What the exercise asks = Restate the whole of the data below word for word, skipping the images.

----

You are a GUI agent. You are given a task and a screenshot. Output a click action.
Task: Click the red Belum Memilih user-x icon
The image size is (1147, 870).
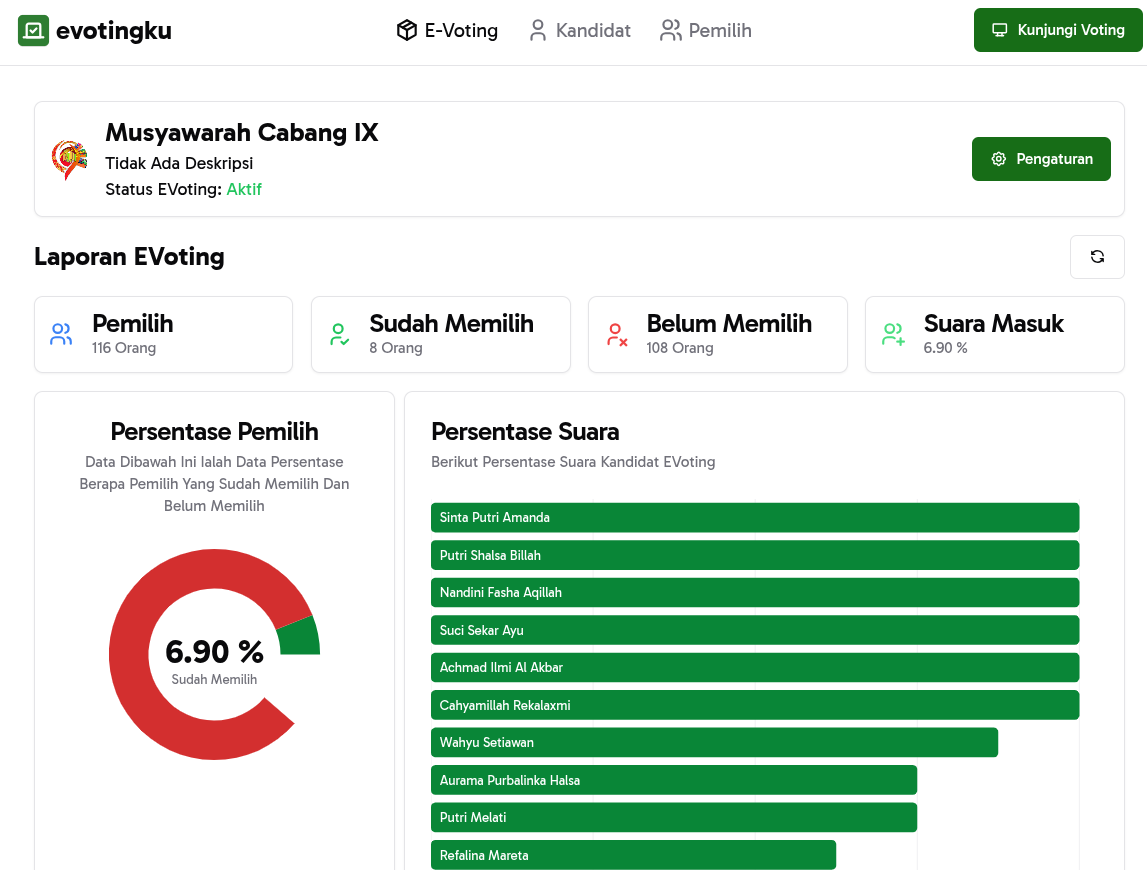tap(616, 334)
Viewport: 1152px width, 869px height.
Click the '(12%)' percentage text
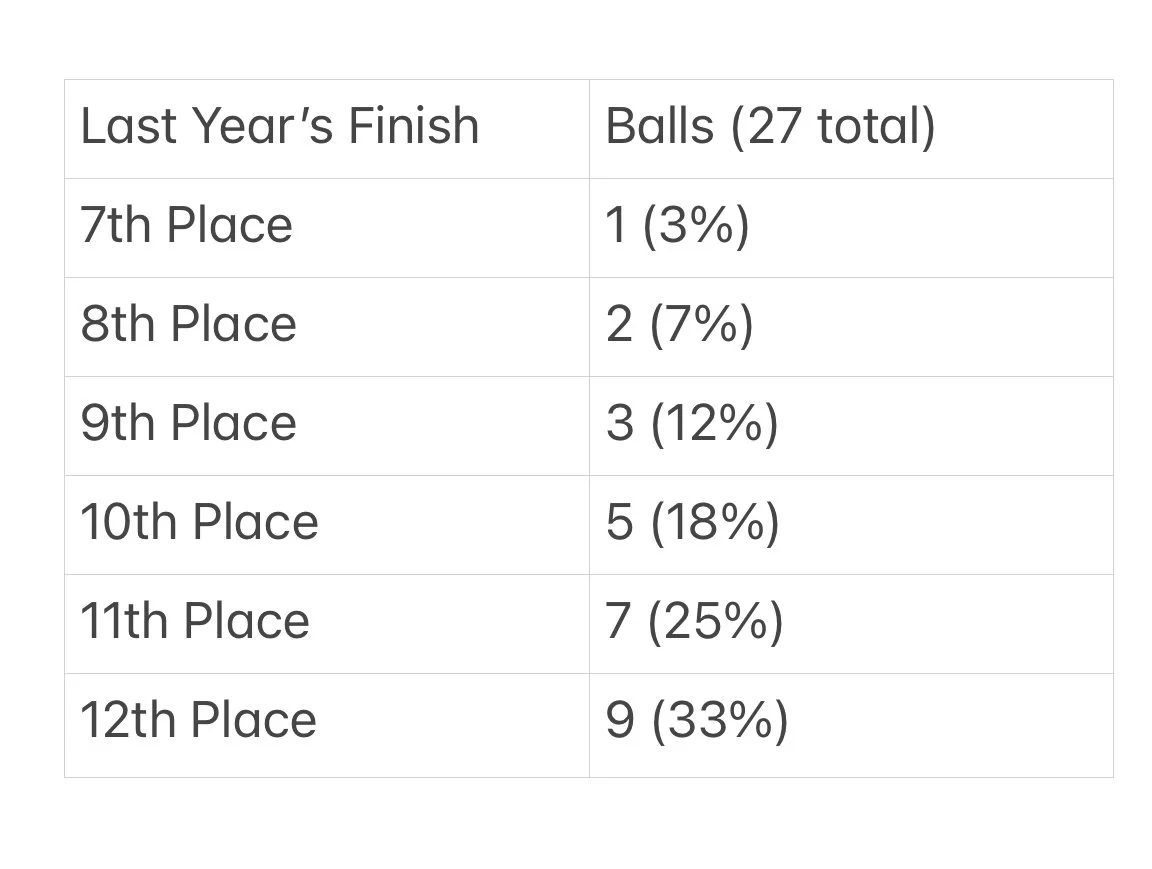tap(714, 423)
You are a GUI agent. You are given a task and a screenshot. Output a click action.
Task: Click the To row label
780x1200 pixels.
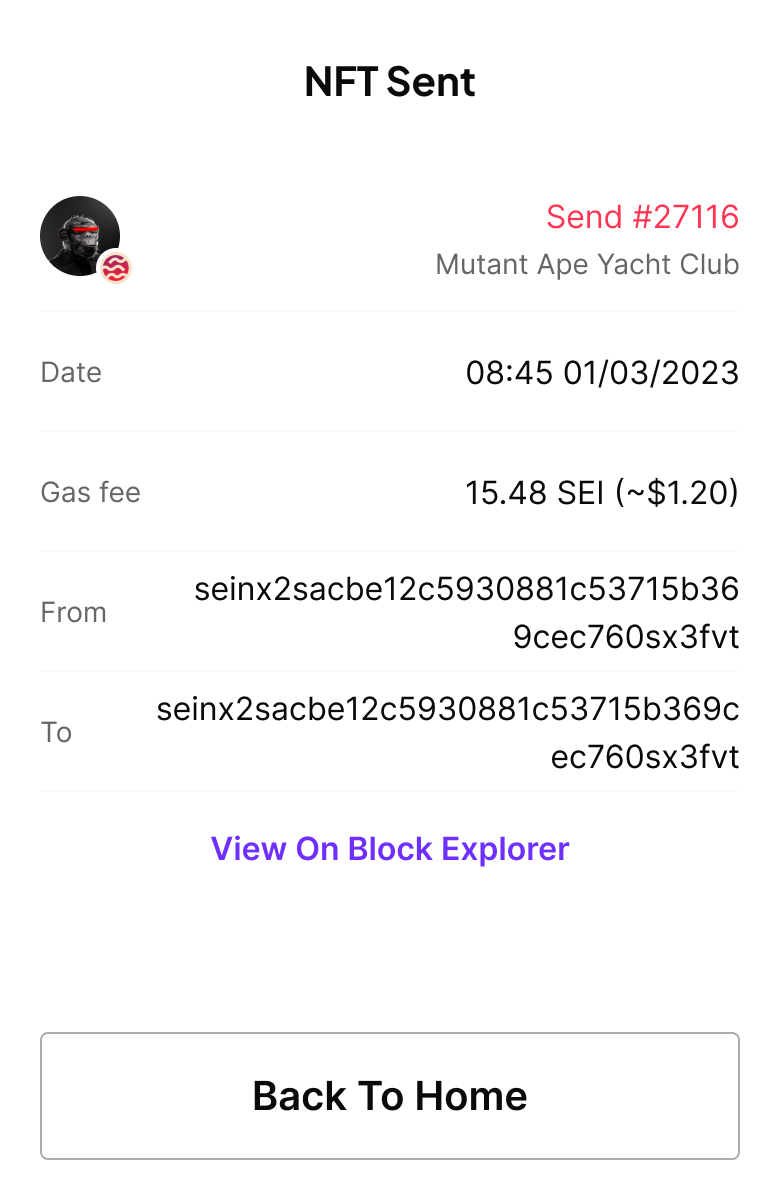56,732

----

Task result =
You are a GUI agent. You are given a task and a screenshot. Output a click action.
Task: Click the red Belum Memilih user-x icon
The image size is (1147, 870).
tap(616, 334)
Viewport: 1152px width, 869px height.
Click the '(12%)' percentage text
tap(714, 423)
You are a GUI agent. You are given a task and a screenshot. Output a click action.
Task: Click the To row label
780x1200 pixels.
56,732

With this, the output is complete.